Krasberg suggested using more innovative building materials to really distinguish the City’s core from other urban landscapes.
Architect Paul Whalen from New York said the extraordinary pace of growth recently in San Diego’s downtown is one of the challenges.
Whalen: I think the level of every day residential architecture that’s being built in San Diego is maybe the best in the country, and it’s certainly better than the stuff that’s being built in New York. The problem is a lot of it’s being built at the same time. There’s a danger that it could all start to look a little the same.
Gwynne Pugh, a panel member from Santa Monica said San Diego has some unique characteristics. For example, all the earthquake faults than run under downtown mean there are spaces where highrises can’t be built, and small pocket parks can go in. But Pugh urged San Diego architects to be braver and have more spirit.
Pugh: I would like to see the city really develop that and let itself go. I think it’s been holding itself back. You don’t have any buildings in the downtown area which is “wow you’ve got to go see that building when you’re in San Diego.”

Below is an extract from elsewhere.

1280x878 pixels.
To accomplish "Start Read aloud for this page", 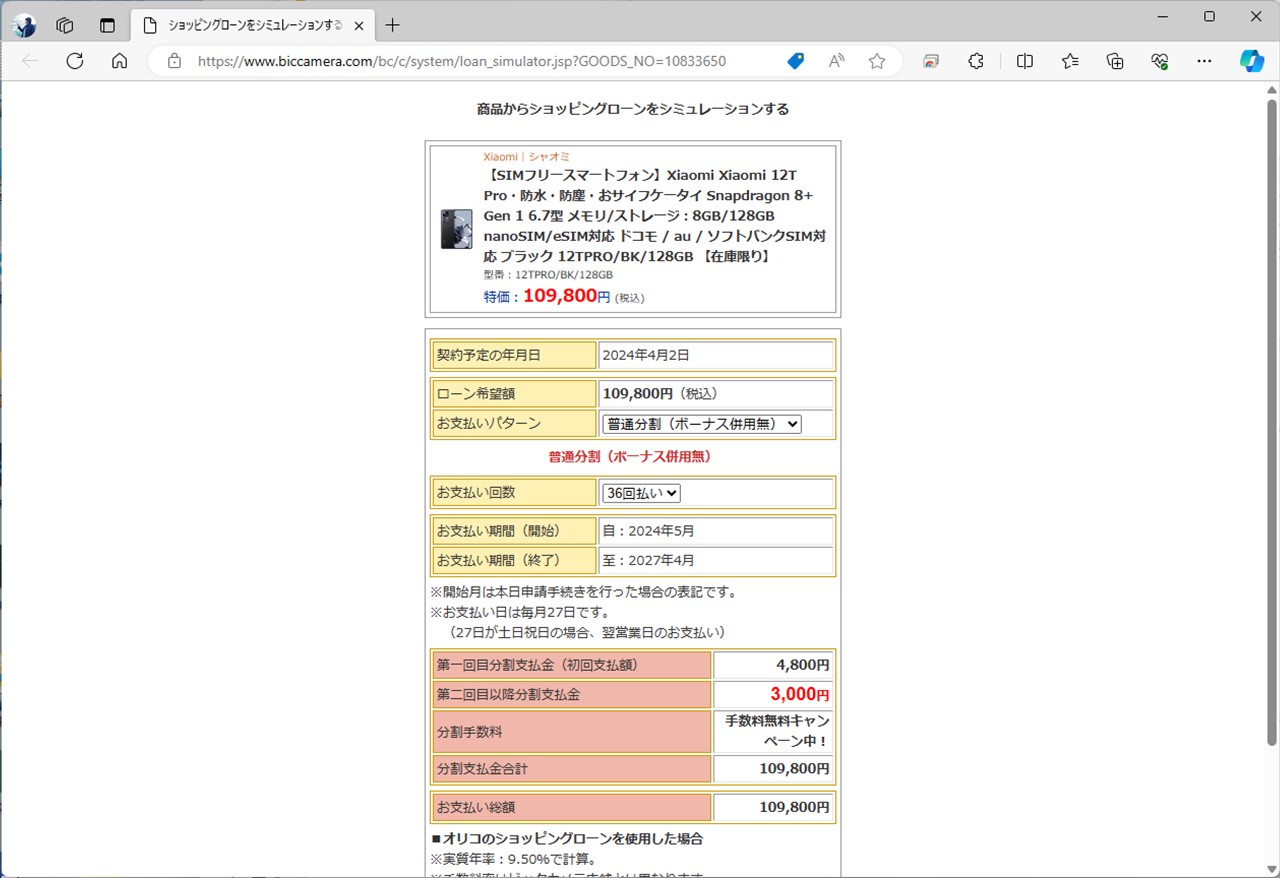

But Pugh says it’s not just about the buildings, it’s the space between them, the streets that make the character of a city. He emphasized the importance of walk-able neighborhoods, but quoted a daunting statistic. It takes about 1,600 households to support two blocks of vibrant walk-able retail stores on both sides of the street . That’s higher density than San Diego is used to.
Howard Elkus, a nationally known architect from Boston challenged the city to take advantage of its world class weather and location
Elkus: It has fantastic assets. You are willing to take chances, you are looking to the future, not dwell on the past. There’s no reason why this city can’t be on the cutting edge of what’s happening in our cities.
A group of San Diego architects leaving the workshop were glad a dialogue has started about how downtown’s public spaces could be designed. But architect Don Blair couldn’t help coming back to a very practical reality
Blair: One of the problems we have is the prices have escalated from the late 90s from less than $200 a square foot to well over $650 a square foot today. It’s very difficult for a developer to say “where’s my return in that”? So this issue of creating public uses within private enterprise areas is a dilemma.
Yesterday’s workshop is the first in a series the Center City Development Corporation plans to hold this year, to generate creative ideas that hopefully, developers can use as they rapidly build out San Diego’s downtown . Alison St John, KPBS News.
(Photo: Center City Development Corporation held a workshop Tuesday with several nationally recognized architects, to brainstorm how to revitalize downtown San Diego. Alison St. John/KPBS ).